La relation entre le pape François et le Kazakhstan ne se limite pas à une déclaration posthume. En septembre 2022, le souverain pontife s’est rendu à Astana pour participer au VIIe Congrès des leaders des religions mondiales et traditionnelles. Cette visite — qualifiée d’« historique » par Kassym-Jomart Tokaïev — a été marquée par une série d’échanges bilatéraux intenses. Le président kazakhstanais a personnellement raccompagné le pape à l’aéroport, illustrant la proximité diplomatique entre les deux figures.

Lors de cette visite, ils ont tenu une rencontre avec les représentants de la société civile et du corps diplomatique au palais présidentiel. Le pape y avait salué la diversité culturelle et la coexistence pacifique des religions au Kazakhstan, tout en affirmant : « Le Kazakhstan peut servir de modèle de coexistence harmonieuse dans un monde fragmenté ».

pape François et Kassym-Jomart Tokaïev

Une deuxième rencontre, cette fois au Vatican le 19 janvier 2024, a renforcé cette complicité politique et spirituelle. Kassym-Jomart Tokaïev y avait évoqué les efforts du Kazakhstan pour devenir une plateforme du dialogue mondial, recevant en retour les encouragements du pape pour « continuer à promouvoir la paix par des moyens non violents ».

pape François et Kassym-Jomart Tokaïev

Une figure contestée, mais respectée, jusqu’au sein du clergé kazakhstanais

Les relations n’ont cependant pas été sans friction. Lors de sa visite au Kazakhstan, le pape François avait rappelé : « L’extrémisme religieux n’a pas sa place ici », une déclaration mal accueillie par certains représentants conservateurs de l’Église locale, à l’image de l’évêque Athanasius Schneider. Pourtant, malgré ces critiques, l’image du pape comme défenseur infatigable de la paix n’a jamais été ternie aux yeux de la majorité des Kazakhstanais.

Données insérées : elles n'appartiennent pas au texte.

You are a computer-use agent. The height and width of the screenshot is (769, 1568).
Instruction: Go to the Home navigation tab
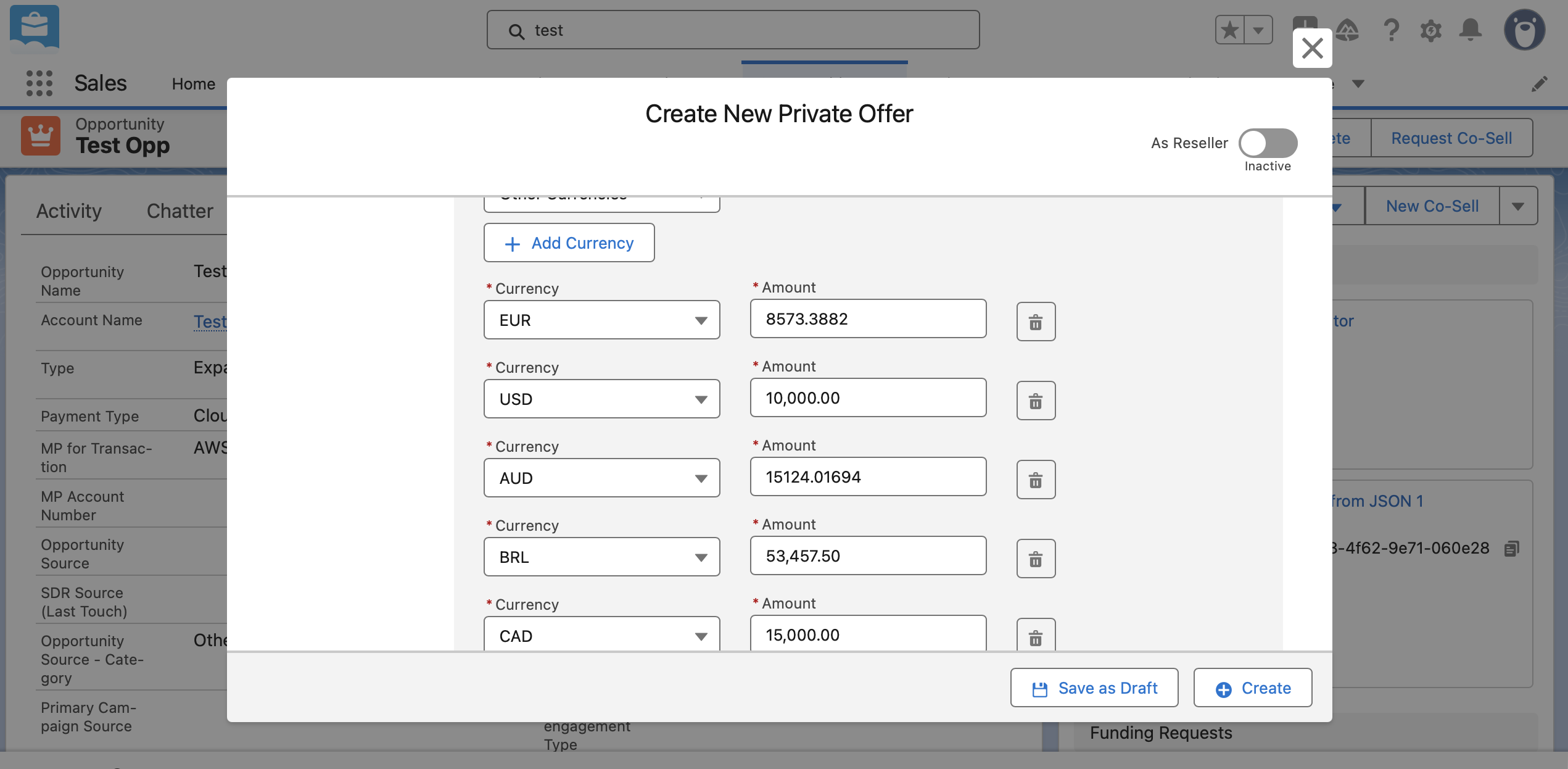click(x=193, y=84)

En janvier 2024, lors des inondations massives qui ont frappé plusieurs régions du Kazakhstan, le souverain pontife avait publiquement exprimé sa solidarité et demandé à prier « pour nos frères et sœurs du Kazakhstan », dans un geste salué au sein même du Sénat kazakhstanais.

Une mémoire vivante entretenue par la prière et le rituel

À Astana, l’Église catholique de Notre-Dame du Perpétuel Secours a accueilli le 21 avril 2025 une messe solennelle à la mémoire du pape défunt. L’archevêque Tomasz Peta y a déclaré : « Il a montré au monde qu’un pontife peut être un pasteur de tous, pas seulement des catholiques ».

Le lendemain, une prière nationale a été retransmise en direct depuis la cathédrale Sainte-Marie, rassemblant fidèles, diplomates et représentants de diverses confessions religieuses. Une manière, sans doute, pour le Kazakhstan de réaffirmer son attachement au dialogue interreligieux et à la figure pontificale.

pape François et Kassym-Jomart Tokaïev

Pas un simple hommage : une reconnaissance géopolitique

On aurait tort de voir dans la réaction de Kassym-Jomart Tokaïev un simple hommage funèbre. Il s’agit aussi d’un positionnement géopolitique. Car accueillir un pape, le rencontrer à plusieurs reprises, le saluer comme un « défenseur de l’harmonie » et consacrer une cérémonie nationale à sa mémoire, c’est envoyer un message clair au monde. Le Kazakhstan veut se poser comme plateforme de dialogue des civilisations, capable de recevoir les voix les plus influentes de la diplomatie spirituelle.

Et pendant que d’autres États hésitent encore à ouvrir leurs portes aux symboles religieux universels, le Kazakhstan, lui, dresse des autels, tend des mains, et fait son deuil en grande pompe.